**WHAT IS BEING ASKED:**
List all the lines in these records that hold "agent".

**DATA FOR THIS EXERCISE:**
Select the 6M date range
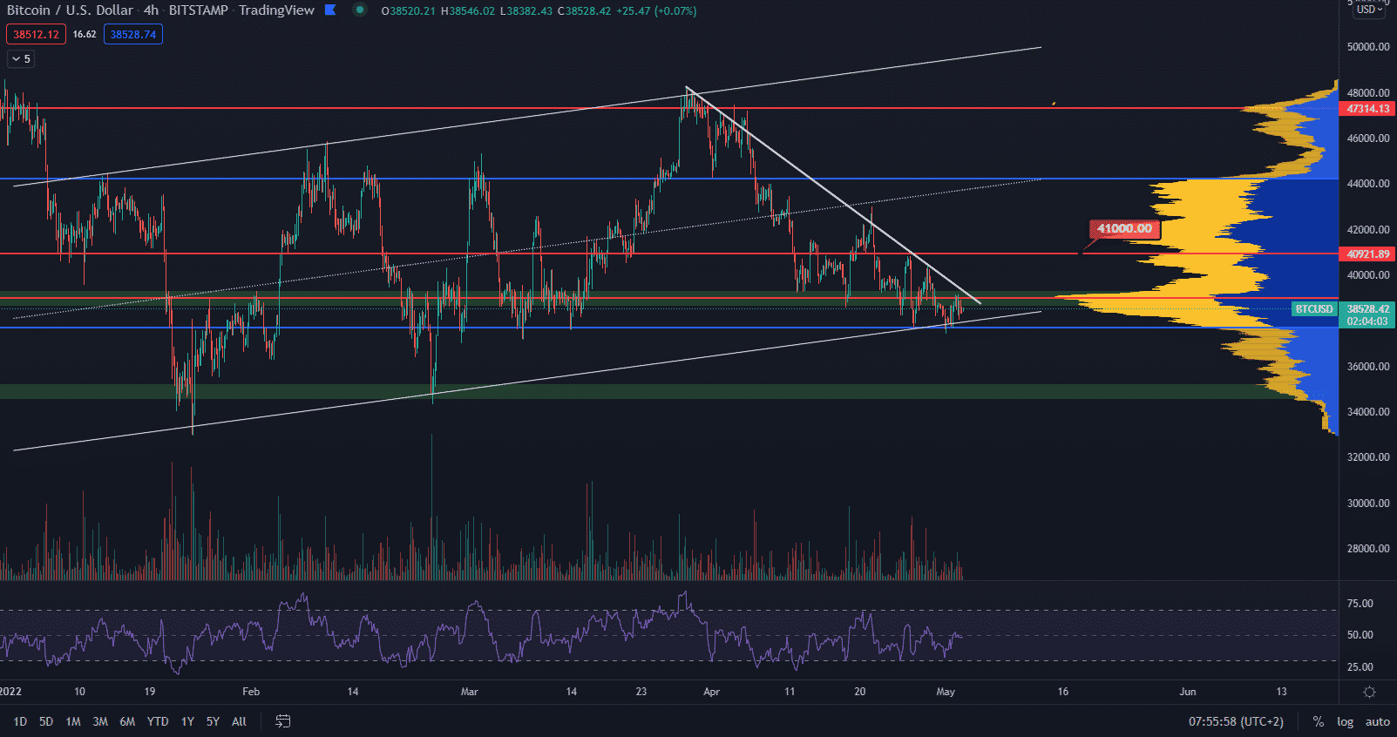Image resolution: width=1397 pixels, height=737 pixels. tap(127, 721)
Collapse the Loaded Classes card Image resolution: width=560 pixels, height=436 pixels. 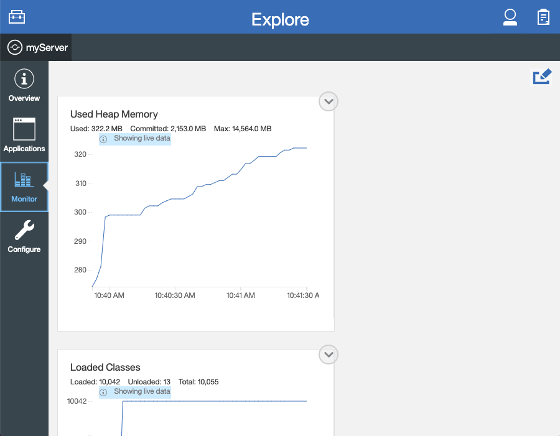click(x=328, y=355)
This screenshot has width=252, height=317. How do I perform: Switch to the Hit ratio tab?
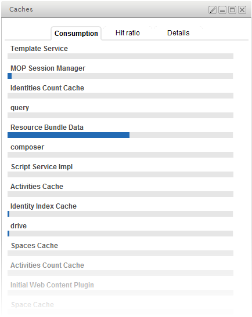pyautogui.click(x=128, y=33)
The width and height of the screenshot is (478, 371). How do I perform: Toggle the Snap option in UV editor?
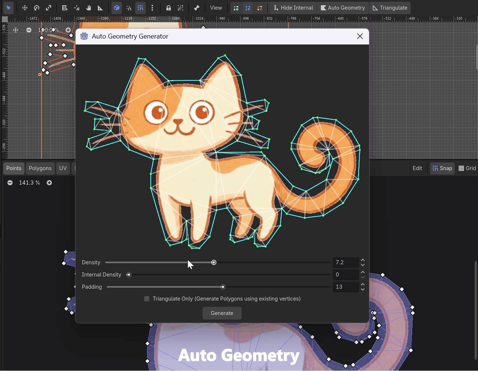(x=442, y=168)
---
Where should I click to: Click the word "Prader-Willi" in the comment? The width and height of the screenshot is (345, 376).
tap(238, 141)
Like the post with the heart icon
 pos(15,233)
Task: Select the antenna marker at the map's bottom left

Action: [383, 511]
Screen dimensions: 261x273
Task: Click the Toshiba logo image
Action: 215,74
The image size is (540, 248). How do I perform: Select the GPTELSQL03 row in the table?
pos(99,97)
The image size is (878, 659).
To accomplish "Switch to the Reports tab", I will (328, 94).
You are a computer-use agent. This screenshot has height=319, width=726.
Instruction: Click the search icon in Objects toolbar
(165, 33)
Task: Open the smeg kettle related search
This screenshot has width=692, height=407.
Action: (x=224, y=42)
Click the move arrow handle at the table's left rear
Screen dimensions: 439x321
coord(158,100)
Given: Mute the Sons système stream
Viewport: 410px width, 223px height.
* * *
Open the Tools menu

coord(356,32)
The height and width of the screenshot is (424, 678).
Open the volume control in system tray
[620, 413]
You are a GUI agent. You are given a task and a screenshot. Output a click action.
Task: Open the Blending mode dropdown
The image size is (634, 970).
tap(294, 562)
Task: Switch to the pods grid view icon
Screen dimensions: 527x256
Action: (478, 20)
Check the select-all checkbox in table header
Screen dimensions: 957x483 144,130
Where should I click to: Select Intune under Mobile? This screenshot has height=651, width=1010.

**COMPLETED TASK:**
You are a computer-use agent. This screenshot has height=319, width=726.
You are a GUI agent. You are given a task and a screenshot. Output a click action.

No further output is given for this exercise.